Version-Specific Notes (Kubernetes 1.36)
The fundamentals layer has stabilised in recent Kubernetes versions. The defaults below should be assumed for any new cluster:
- Bound ServiceAccount tokens — Default. Tokens projected into pods carry an audience and a short expiration; the legacy long-lived token Secret pattern is deprecated.
- Anonymous authentication restriction — Beta in 1.31, GA in 1.33. The
--anonymous-auth-configflag scopes anonymous requests to specific paths instead of the all-or-nothing legacy behaviour. - Structured authentication and authorization configuration —
AuthenticationConfigurationandAuthorizationConfigurationfiles (replacing--authentication-token-webhook-*flag flurry) are GA in 1.30+, simplifying multi-OIDC and conditional webhook setups. - Validating Admission Policy — GA since 1.30. CEL-based admission policies live in the API server and remove the need to run a webhook for many admission rules.
Removed APIs to remember:
- Static password file (
--basic-auth-file) — Removed in 1.19. Never in any supported cluster. - Token file (
--token-auth-file) — Still present but actively discouraged; treat as legacy.

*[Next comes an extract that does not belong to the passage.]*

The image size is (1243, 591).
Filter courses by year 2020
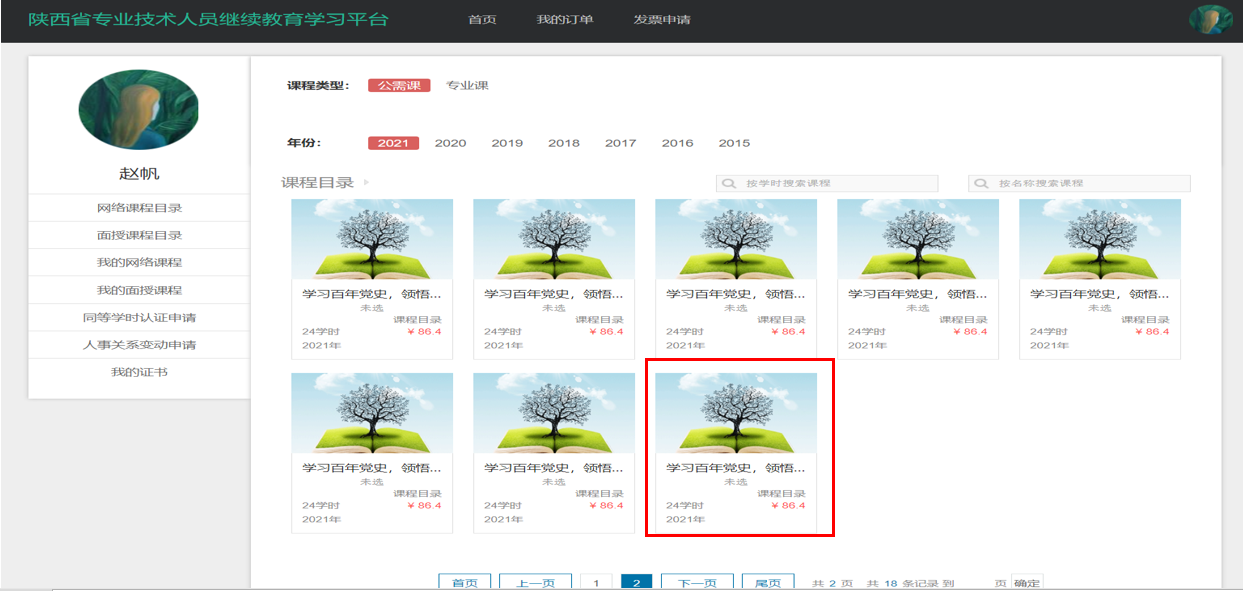tap(450, 143)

Always check the Kubernetes deprecation guide before upgrading.
Security Mindset in Kubernetes
Three principles tie the fundamentals together. Apply them as defaults on any new cluster.
Zero Trust
Every request — from a human, a workload, or a control-plane component — must be authenticated and authorized. Default-deny policies should apply to network traffic and to ServiceAccount tokens (automountServiceAccountToken: false unless required).
Least Privilege
Workloads, users, and ServiceAccounts get the minimum permissions required. Avoid wildcard verbs and resources in RBAC. Drop all Linux capabilities and re-add only what the application needs.
Defense in Depth
Layer authentication, authorization, admission control, network policy, and runtime detection. Any single misconfiguration should be contained by the next layer rather than leading directly to compromise.
Conclusion
Kubernetes security is best understood as a sequence: who is the caller (authentication), what are they allowed to do (authorization), and is the resulting object safe to admit (admission). Master those three primitives and the rest of the site — attack vectors, best practices, tooling — becomes a set of applications of the same model rather than a list of unrelated rules.